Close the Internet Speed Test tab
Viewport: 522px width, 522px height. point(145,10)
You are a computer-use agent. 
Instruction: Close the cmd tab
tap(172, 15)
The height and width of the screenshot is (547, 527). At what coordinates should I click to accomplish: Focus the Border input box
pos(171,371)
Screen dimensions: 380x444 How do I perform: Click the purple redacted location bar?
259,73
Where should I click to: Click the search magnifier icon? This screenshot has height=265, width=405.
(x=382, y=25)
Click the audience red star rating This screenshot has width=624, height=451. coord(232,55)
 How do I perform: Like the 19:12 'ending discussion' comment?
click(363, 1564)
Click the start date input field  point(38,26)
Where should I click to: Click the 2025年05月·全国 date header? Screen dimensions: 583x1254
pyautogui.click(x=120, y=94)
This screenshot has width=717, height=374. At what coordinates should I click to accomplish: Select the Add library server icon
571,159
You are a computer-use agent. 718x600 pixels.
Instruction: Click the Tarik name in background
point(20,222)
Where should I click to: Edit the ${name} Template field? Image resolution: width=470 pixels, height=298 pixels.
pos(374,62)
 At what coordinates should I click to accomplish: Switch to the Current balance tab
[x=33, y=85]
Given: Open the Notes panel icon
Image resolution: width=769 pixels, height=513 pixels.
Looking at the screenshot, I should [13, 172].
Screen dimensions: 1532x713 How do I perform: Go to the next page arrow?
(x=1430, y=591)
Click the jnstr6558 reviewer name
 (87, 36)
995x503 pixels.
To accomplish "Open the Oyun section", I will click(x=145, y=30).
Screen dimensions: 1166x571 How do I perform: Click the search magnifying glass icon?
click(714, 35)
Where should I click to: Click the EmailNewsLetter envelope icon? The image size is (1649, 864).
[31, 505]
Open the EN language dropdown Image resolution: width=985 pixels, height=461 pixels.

_ _ _ _ _

__Activity__
Return every line of the material in which the word "Open" is found.

__Solved exercise__
Given: Open the Notes panel icon
To accomplish "Open the Oyun section", I will click(x=145, y=30).
Open the EN language dropdown Image resolution: width=985 pixels, height=461 pixels.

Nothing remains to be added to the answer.